● **EXERCISE REQUIREMENTS**:
Nothing but the lines from the one with "You are a computer-use" through the last line of the entries below should appear in the copy, please, and no pictures.

++++ EXERCISE DATA ++++

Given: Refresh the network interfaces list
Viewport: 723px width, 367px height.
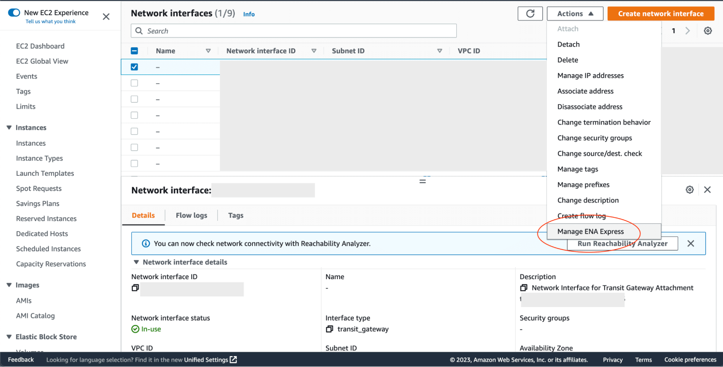Looking at the screenshot, I should 530,13.
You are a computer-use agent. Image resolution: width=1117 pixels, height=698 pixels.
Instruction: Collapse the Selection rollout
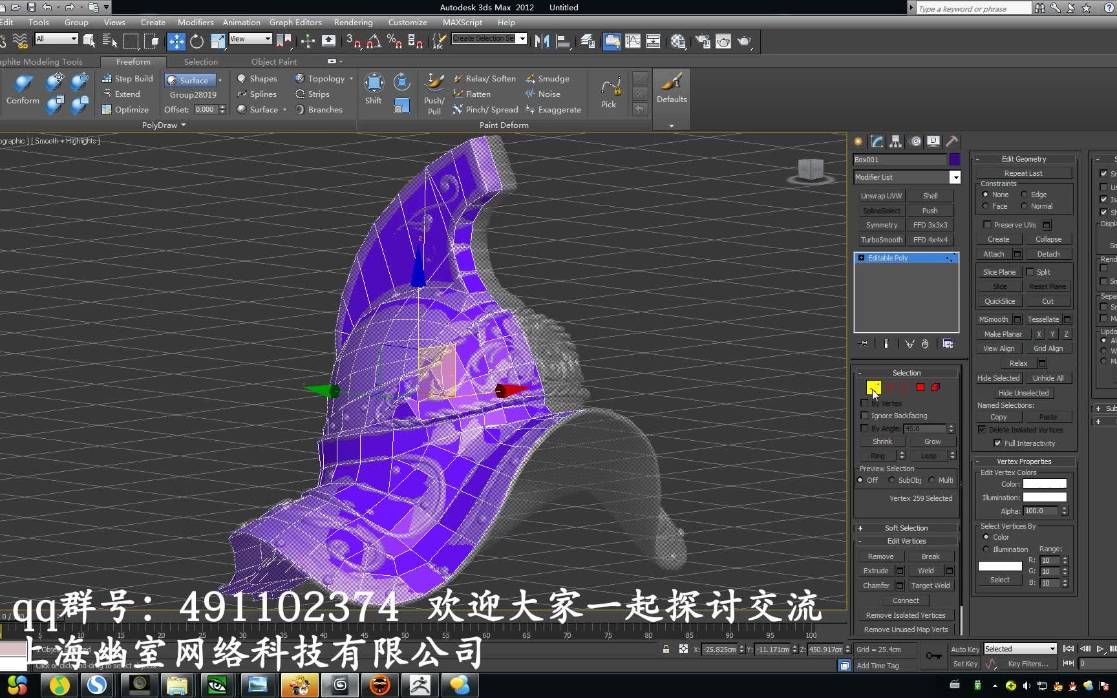coord(860,372)
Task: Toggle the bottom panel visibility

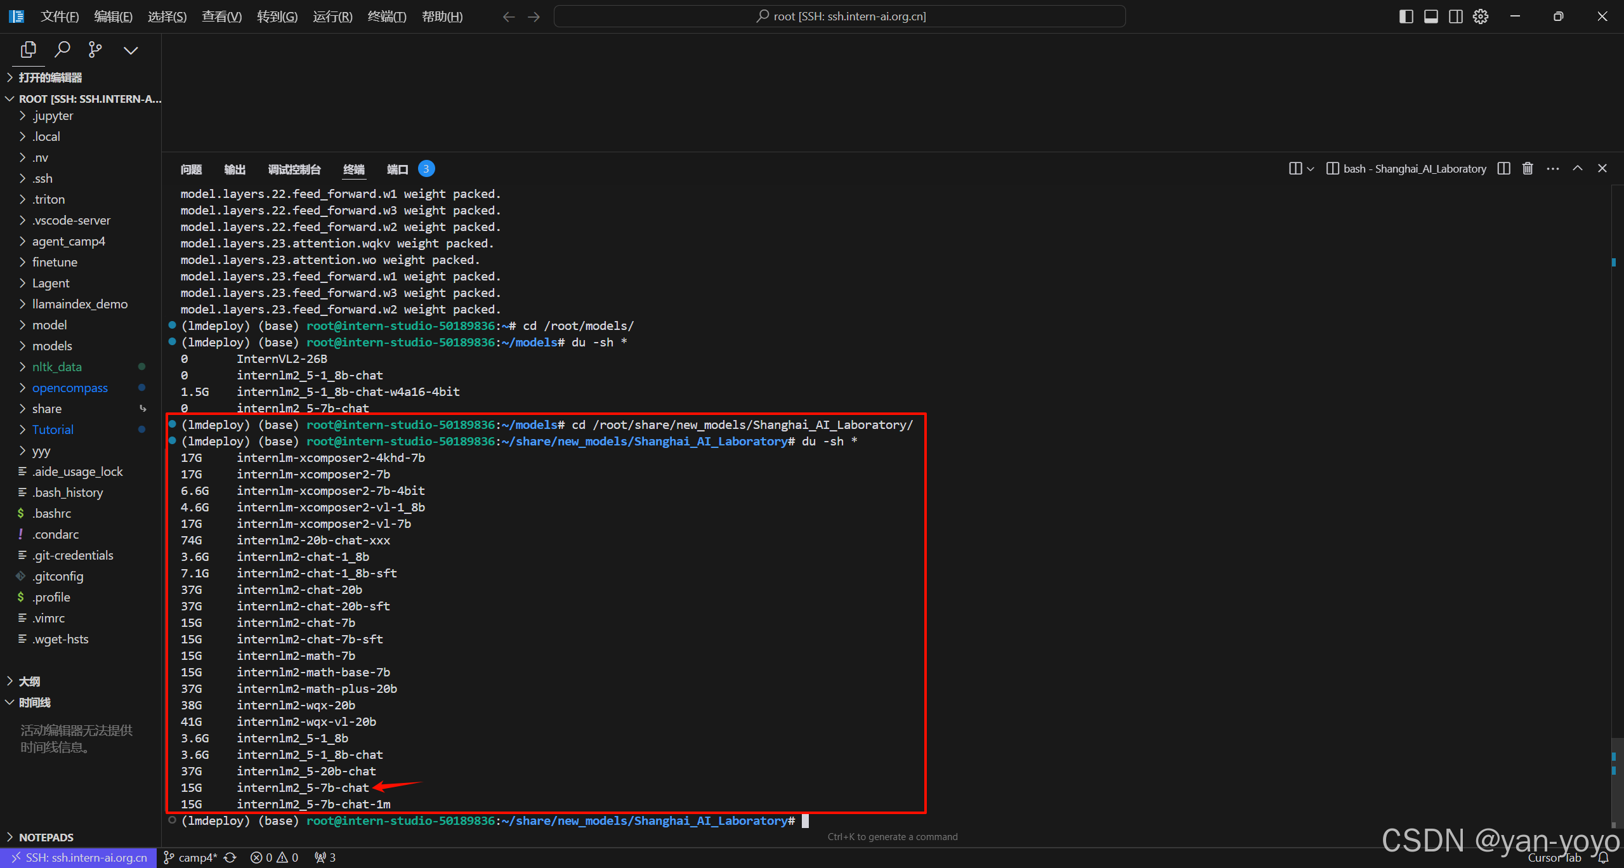Action: (1431, 16)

++++

● **WORKED SOLUTION**:
You are a computer-use agent. Image resolution: width=1117 pixels, height=698 pixels.
Instruction: Collapse the Selection rollout
coord(860,372)
Task: Toggle the bottom panel visibility

Action: (1431, 16)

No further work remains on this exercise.